Coquille Saint-Jacques

Pecten maximus, Placopecten magellanicus, Argopecten purpuratus, Mizuhopecten yessoensis, Mimachlamys nobilis

    • Label MSC
      Sauvage
    • Label ASC
      Aquaculture
    • Océan Atlantique Nord Est FAO 27
      A la main
    • Océan Pacifique Nord Ouest FAO 61
      Drague
    • Océan Atlantique Nord Ouest, Nord Est FAO 21 (Canada, États-Unis); FAO 27
      Chalut de fond, Drague

    Biologie

    La coquille Saint-Jacques d’Europe (Pecten maximus) est originaire de l’est de l’océan Atlantique et de la mer Méditerranée. Il s’agit d’un organisme filtreur qui obtient sa nourriture en prélevant des particules et microorganismes en suspension dans l’eau. La coquille d’un individu adulte mesure en général 10 à 15 cm de diamètre, et parfois plus de 17 cm. La coquille Saint-Jacques d’Amérique (Placopecten magellanicus) est originaire des États-Unis et du Canada. Mizuhopecten yessoenis se rencontre au Japon et Mimachlamys nobilis au Vietnam.

    Situation des stocks

    À l’est de la Manche, l’instauration de réglementations sévères a conduit à une augmentation de la biomasse totale des coquilles Saint-Jacques. A l’ouest de la Manche, les stocks sont relativement sains. Tous les stocks de la baie de Brest sont en situation de surpêche. Pour permettre la poursuite de l’exploitation, les populations sauvages ont été complétées avec des jeunes coquilles Saint-Jacques provenant de couveuses locales. Ce système n’est pas durable. En Écosse, les informations disponibles sont insuffisantes pour évaluer l’état des stocks. Il est admis que les stocks y sont pêchés au niveau maximal et une augmentation de la pression de pêche serait inacceptable. Aux États-Unis et au Canada, Placopecten magellanicus subit une pêche intensive mais les stocks se maintiennent à un niveau durable. Nous ne disposons pas d’informations concernant les stocks de Mizuhopecten yessoensis et Mimachlamys nobilis.

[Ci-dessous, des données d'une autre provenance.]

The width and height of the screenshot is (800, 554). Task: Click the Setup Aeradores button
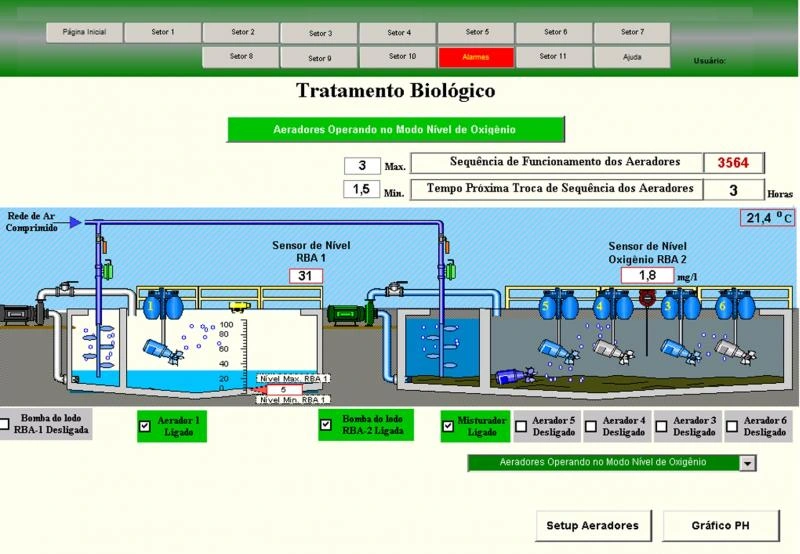click(x=593, y=525)
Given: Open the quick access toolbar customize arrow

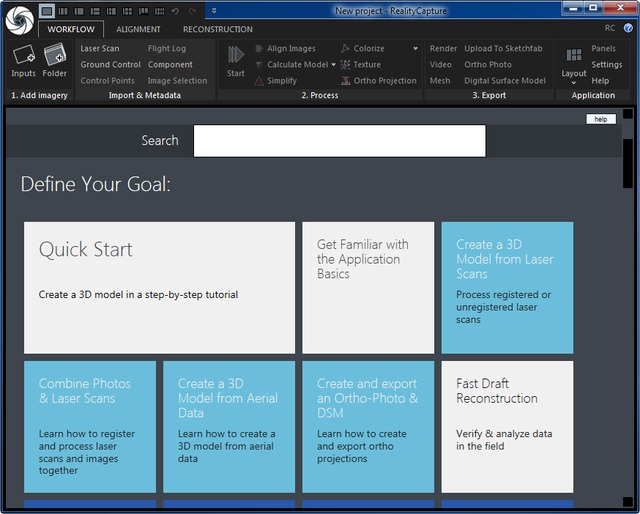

    Conséquences écologiques

    Lorsque les coquilles Saint-Jacques sont récoltées à la main, les conséquences écologiques sont pratiquement nulles. Il n’y a alors ni prises accessoires ni rejet et l’impact sur les habitats des fonds marins est faible. La pêche industrielle utilise en revanche des chaluts et chaluts à perche pour pêcher la coquille Saint-Jacques. L’utilisation de chaluts ou chaluts à perche entraîne généralement une quantité importante de prises accessoires, souvent des espèces qui sont déjà menacées par la surpêche. La pêche au chalut à perche a également un effet négatif sur la survie de différents animaux des fonds marins tels que les coraux d’eau froide, des alevins et des espèces menacées comme les requins et les raies. Les filets sont en effet traînés sur le fond, où ils détruisent l’habitat de nombreuses espèces. Par cet effet sur les fonds marins et l’impact sur les différentes populations de poissons, le chalut à perche affecte tout l’écosystème, ce qui a des conséquences à long terme.
    Dans le cas du dragage, les coquilles Saint-Jacques sont raclées sur le fond, ce qui entraîne également la destruction complète de l’habitat.

    Gestion

    Les coquilles Saint-Jacques sont des organismes sédentaires qui se reproduisent rapidement. Différents facteurs environnementaux tels que la température de l’eau et la disponibilité de la nourriture déterminent la productivité des coquilles Saint-Jacques, ils doivent être pris en considération lors de l’élaboration des plans de gestion. Dans certains pays, dont la France, la récolte des coquilles Saint-Jacques est strictement réglementée. La largeur de maille maximale autorisée est ici plus petite que dans d’autres pays et une taille minimale de capture a été instaurée. Les mesures prises dans divers pays sont efficaces. Aux États-Unis et au Canada, un système a été mis en place, dans lequel différentes zones sont exploitées alternativement.